(Data extracted from a collection)
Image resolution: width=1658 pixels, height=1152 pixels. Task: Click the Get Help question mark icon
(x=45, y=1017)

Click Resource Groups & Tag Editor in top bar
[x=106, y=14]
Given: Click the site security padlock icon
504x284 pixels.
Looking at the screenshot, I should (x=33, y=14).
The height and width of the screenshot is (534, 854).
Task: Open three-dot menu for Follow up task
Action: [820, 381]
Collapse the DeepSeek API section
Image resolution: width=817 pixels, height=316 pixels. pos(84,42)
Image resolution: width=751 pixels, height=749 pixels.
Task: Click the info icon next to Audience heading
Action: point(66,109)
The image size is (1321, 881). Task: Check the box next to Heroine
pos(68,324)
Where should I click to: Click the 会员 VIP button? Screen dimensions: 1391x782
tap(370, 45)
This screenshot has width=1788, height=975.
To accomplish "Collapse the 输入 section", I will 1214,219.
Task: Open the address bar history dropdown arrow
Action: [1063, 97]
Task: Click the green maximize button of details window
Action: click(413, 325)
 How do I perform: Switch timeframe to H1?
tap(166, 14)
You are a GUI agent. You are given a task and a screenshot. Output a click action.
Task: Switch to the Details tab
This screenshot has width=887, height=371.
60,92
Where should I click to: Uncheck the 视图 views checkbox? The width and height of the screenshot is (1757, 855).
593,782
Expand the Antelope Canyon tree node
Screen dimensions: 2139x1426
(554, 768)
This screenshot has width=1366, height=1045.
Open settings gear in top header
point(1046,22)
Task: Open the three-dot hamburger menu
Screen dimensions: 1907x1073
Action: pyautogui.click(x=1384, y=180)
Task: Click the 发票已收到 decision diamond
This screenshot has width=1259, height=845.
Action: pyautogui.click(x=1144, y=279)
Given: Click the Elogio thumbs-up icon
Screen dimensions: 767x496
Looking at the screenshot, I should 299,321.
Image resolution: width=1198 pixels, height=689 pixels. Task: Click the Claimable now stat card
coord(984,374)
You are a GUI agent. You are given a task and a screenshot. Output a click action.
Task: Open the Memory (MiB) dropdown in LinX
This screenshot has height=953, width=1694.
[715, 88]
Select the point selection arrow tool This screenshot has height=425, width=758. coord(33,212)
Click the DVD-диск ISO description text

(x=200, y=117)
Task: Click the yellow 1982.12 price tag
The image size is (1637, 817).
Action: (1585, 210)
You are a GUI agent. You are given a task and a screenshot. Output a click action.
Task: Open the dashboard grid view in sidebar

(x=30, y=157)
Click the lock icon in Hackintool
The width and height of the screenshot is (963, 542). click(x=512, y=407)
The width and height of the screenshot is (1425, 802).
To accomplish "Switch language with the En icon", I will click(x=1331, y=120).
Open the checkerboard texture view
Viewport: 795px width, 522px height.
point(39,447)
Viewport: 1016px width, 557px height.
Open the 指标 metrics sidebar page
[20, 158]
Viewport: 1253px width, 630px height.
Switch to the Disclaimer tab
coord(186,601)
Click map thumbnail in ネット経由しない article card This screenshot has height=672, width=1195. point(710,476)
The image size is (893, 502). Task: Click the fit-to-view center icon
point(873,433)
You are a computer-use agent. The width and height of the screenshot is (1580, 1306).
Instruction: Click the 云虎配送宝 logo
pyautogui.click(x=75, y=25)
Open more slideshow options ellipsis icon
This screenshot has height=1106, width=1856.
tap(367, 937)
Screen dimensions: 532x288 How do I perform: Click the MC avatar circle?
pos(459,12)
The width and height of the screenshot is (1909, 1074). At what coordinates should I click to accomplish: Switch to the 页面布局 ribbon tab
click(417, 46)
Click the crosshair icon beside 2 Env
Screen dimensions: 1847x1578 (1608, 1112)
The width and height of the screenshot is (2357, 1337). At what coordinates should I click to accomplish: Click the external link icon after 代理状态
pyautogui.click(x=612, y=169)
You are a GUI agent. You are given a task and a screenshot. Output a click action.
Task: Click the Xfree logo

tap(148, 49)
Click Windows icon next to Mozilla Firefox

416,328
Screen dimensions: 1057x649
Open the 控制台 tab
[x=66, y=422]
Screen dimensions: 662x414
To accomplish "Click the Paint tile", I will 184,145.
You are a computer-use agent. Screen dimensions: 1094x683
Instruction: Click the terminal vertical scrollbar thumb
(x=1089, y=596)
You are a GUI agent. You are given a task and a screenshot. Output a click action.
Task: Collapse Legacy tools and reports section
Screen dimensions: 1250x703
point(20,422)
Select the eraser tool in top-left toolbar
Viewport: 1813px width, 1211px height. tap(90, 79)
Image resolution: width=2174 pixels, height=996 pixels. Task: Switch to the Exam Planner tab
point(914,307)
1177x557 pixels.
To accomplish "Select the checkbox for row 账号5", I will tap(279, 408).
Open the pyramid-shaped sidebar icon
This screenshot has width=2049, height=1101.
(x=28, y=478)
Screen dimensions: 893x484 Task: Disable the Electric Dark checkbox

◆ What is expected: Please copy all of the data above exactly.

◆ Finished exercise:
Image resolution: width=1658 pixels, height=1152 pixels. Task: Click the Get Help question mark icon
(x=45, y=1017)

Click Resource Groups & Tag Editor in top bar
[x=106, y=14]
Given: Click the site security padlock icon
504x284 pixels.
Looking at the screenshot, I should (x=33, y=14).
The height and width of the screenshot is (534, 854).
Task: Open three-dot menu for Follow up task
Action: [820, 381]
Collapse the DeepSeek API section
Image resolution: width=817 pixels, height=316 pixels. pos(84,42)
Image resolution: width=751 pixels, height=749 pixels.
Task: Click the info icon next to Audience heading
Action: point(66,109)
The image size is (1321, 881). Task: Check the box next to Heroine
pos(68,324)
Where should I click to: Click the 会员 VIP button? Screen dimensions: 1391x782
tap(370, 45)
This screenshot has width=1788, height=975.
To accomplish "Collapse the 输入 section", I will 1214,219.
Task: Open the address bar history dropdown arrow
Action: [1063, 97]
Task: Click the green maximize button of details window
Action: click(413, 325)
 How do I perform: Switch timeframe to H1?
tap(166, 14)
You are a GUI agent. You are given a task and a screenshot. Output a click action.
Task: Switch to the Details tab
This screenshot has width=887, height=371.
60,92
Where should I click to: Uncheck the 视图 views checkbox? The width and height of the screenshot is (1757, 855).
593,782
Expand the Antelope Canyon tree node
Screen dimensions: 2139x1426
(554, 768)
This screenshot has width=1366, height=1045.
Open settings gear in top header
point(1046,22)
Task: Open the three-dot hamburger menu
Screen dimensions: 1907x1073
Action: pyautogui.click(x=1384, y=180)
Task: Click the 发票已收到 decision diamond
This screenshot has width=1259, height=845.
Action: pyautogui.click(x=1144, y=279)
Given: Click the Elogio thumbs-up icon
Screen dimensions: 767x496
Looking at the screenshot, I should 299,321.
Image resolution: width=1198 pixels, height=689 pixels. Task: Click the Claimable now stat card
coord(984,374)
You are a GUI agent. You are given a task and a screenshot. Output a click action.
Task: Open the Memory (MiB) dropdown in LinX
This screenshot has height=953, width=1694.
[715, 88]
Select the point selection arrow tool This screenshot has height=425, width=758. coord(33,212)
Click the DVD-диск ISO description text

(x=200, y=117)
Task: Click the yellow 1982.12 price tag
The image size is (1637, 817).
Action: (1585, 210)
You are a GUI agent. You are given a task and a screenshot. Output a click action.
Task: Open the dashboard grid view in sidebar

(x=30, y=157)
Click the lock icon in Hackintool
The width and height of the screenshot is (963, 542). click(x=512, y=407)
The width and height of the screenshot is (1425, 802).
To accomplish "Switch language with the En icon", I will click(x=1331, y=120).
Open the checkerboard texture view
Viewport: 795px width, 522px height.
point(39,447)
Viewport: 1016px width, 557px height.
Open the 指标 metrics sidebar page
[20, 158]
Viewport: 1253px width, 630px height.
Switch to the Disclaimer tab
coord(186,601)
Click map thumbnail in ネット経由しない article card This screenshot has height=672, width=1195. point(710,476)
The image size is (893, 502). Task: Click the fit-to-view center icon
point(873,433)
You are a computer-use agent. The width and height of the screenshot is (1580, 1306).
Instruction: Click the 云虎配送宝 logo
pyautogui.click(x=75, y=25)
Open more slideshow options ellipsis icon
This screenshot has height=1106, width=1856.
tap(367, 937)
Screen dimensions: 532x288 How do I perform: Click the MC avatar circle?
pos(459,12)
The width and height of the screenshot is (1909, 1074). At what coordinates should I click to accomplish: Switch to the 页面布局 ribbon tab
click(417, 46)
Click the crosshair icon beside 2 Env
Screen dimensions: 1847x1578 (1608, 1112)
The width and height of the screenshot is (2357, 1337). At what coordinates should I click to accomplish: Click the external link icon after 代理状态
pyautogui.click(x=612, y=169)
You are a GUI agent. You are given a task and a screenshot. Output a click action.
Task: Click the Xfree logo

tap(148, 49)
Click Windows icon next to Mozilla Firefox

416,328
Screen dimensions: 1057x649
Open the 控制台 tab
[x=66, y=422]
Screen dimensions: 662x414
To accomplish "Click the Paint tile", I will 184,145.
You are a computer-use agent. Screen dimensions: 1094x683
Instruction: Click the terminal vertical scrollbar thumb
(x=1089, y=596)
You are a GUI agent. You are given a task and a screenshot. Output a click action.
Task: Collapse Legacy tools and reports section
Screen dimensions: 1250x703
point(20,422)
Select the eraser tool in top-left toolbar
Viewport: 1813px width, 1211px height. tap(90, 79)
Image resolution: width=2174 pixels, height=996 pixels. Task: Switch to the Exam Planner tab
point(914,307)
1177x557 pixels.
To accomplish "Select the checkbox for row 账号5", I will tap(279, 408).
Open the pyramid-shaped sidebar icon
This screenshot has width=2049, height=1101.
(x=28, y=478)
Screen dimensions: 893x484 Task: Disable the Electric Dark checkbox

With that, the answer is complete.